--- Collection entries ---
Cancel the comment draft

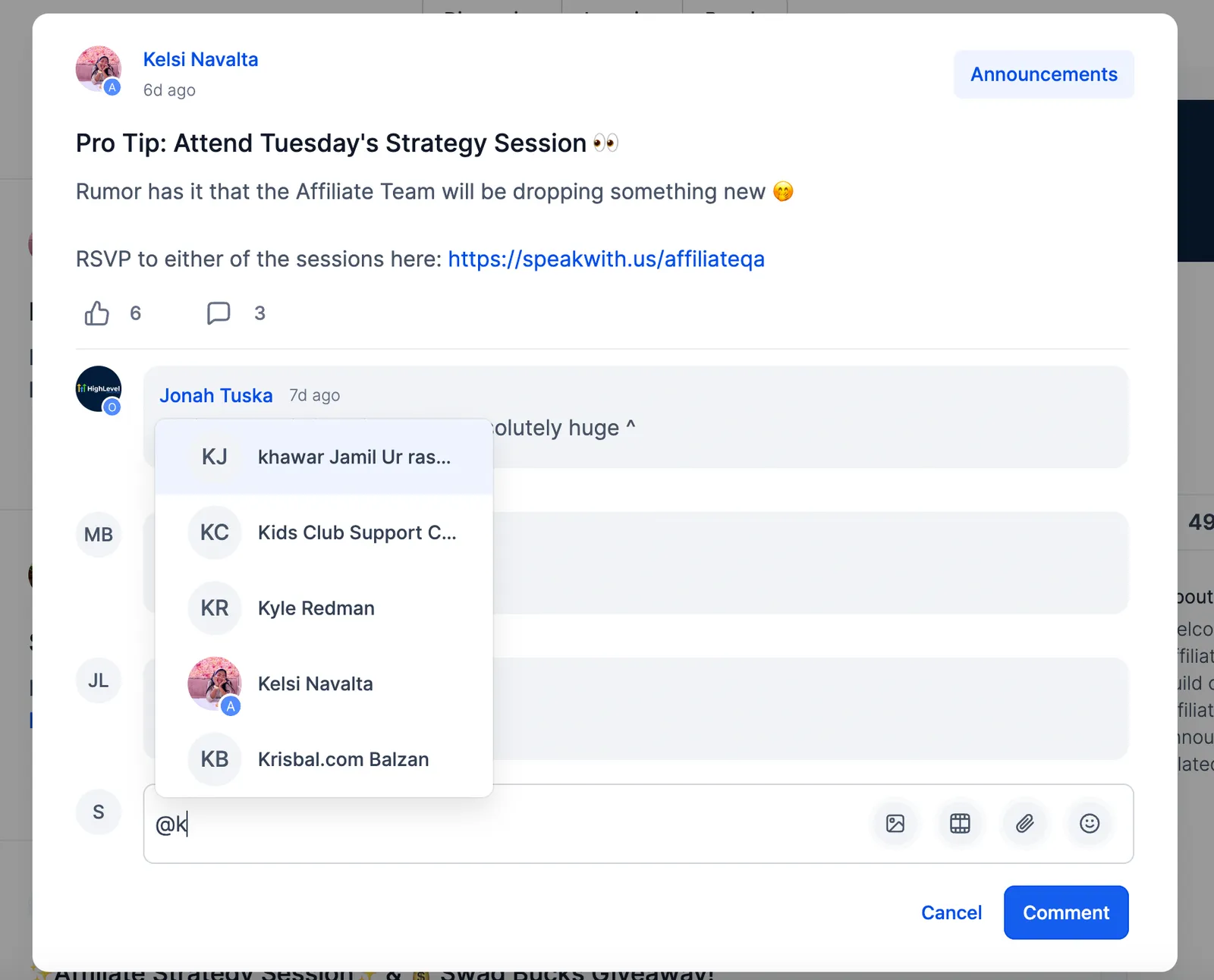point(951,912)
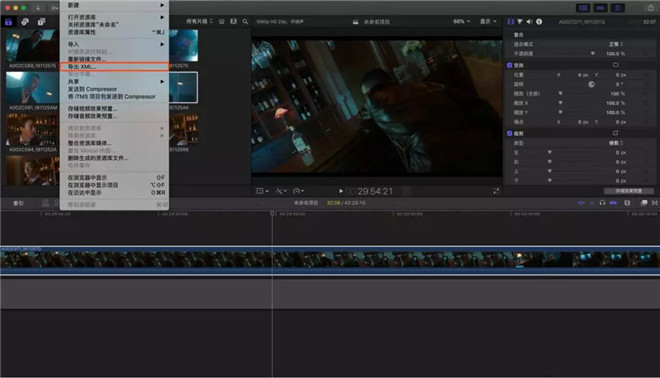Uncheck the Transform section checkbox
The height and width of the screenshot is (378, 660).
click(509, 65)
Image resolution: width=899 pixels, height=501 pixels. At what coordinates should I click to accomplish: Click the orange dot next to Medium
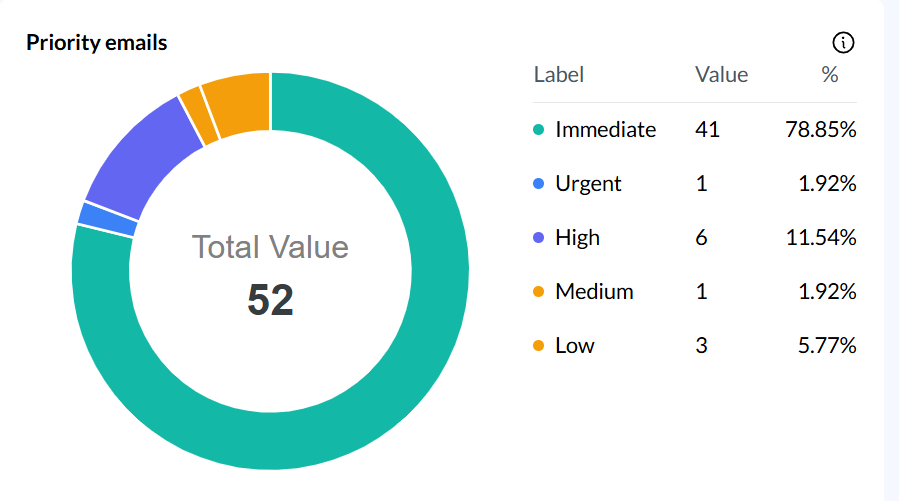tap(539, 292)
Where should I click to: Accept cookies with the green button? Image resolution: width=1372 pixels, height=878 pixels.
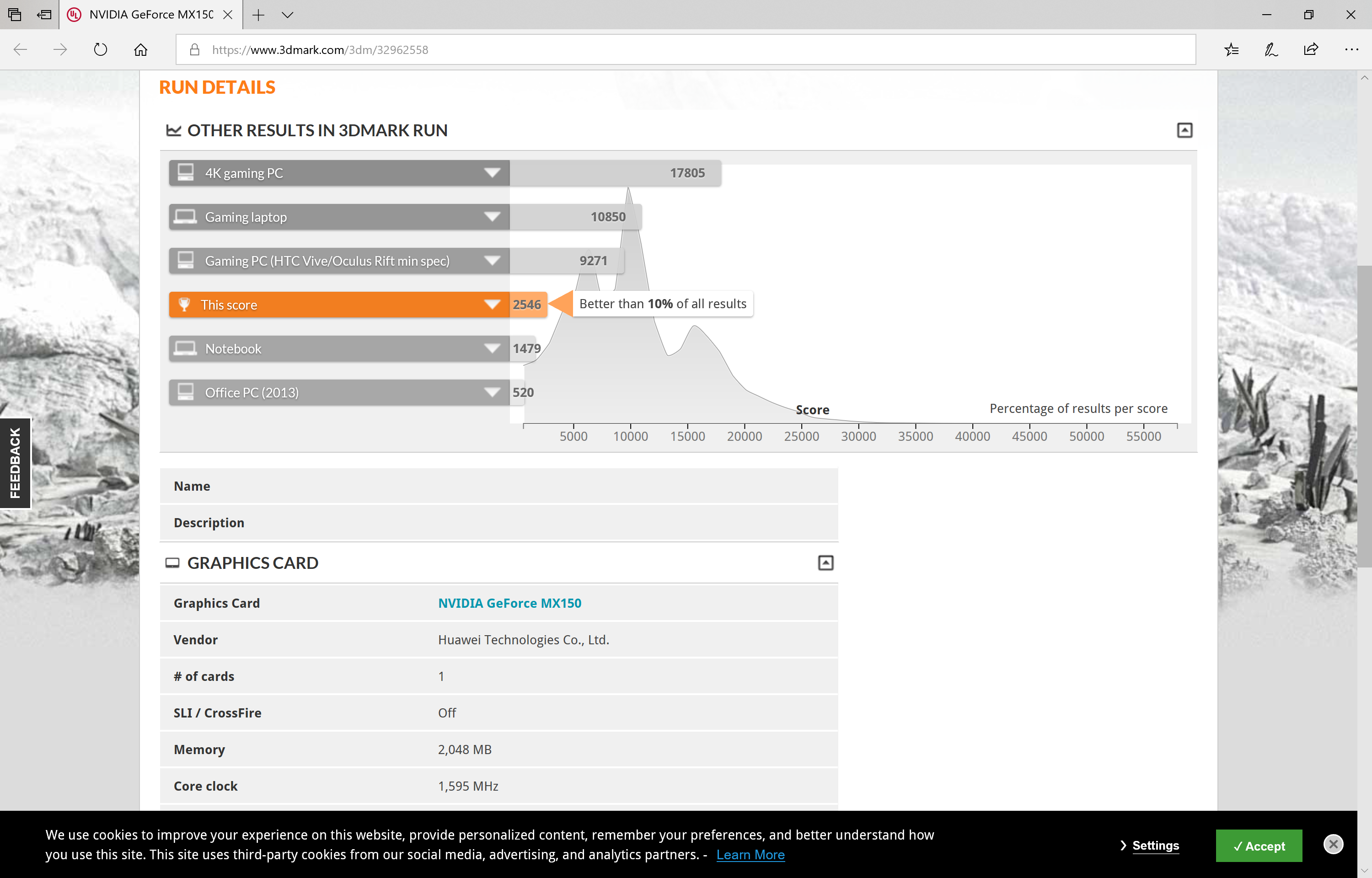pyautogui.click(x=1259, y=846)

--

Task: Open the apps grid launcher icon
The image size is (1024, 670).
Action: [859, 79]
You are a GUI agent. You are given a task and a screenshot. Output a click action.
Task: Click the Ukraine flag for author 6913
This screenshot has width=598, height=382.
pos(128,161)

--- Brief ---
Rewrite the part of the records that opens with the line containing "You are a GUI" and closes with the line containing "pos(128,161)" as a JSON list of strings, one per line, leaving out blank lines.

--- Correct output ---
[
  "You are a GUI agent. You are given a task and a screenshot. Output a click action.",
  "Task: Click the Ukraine flag for author 6913",
  "This screenshot has width=598, height=382.",
  "pos(128,161)"
]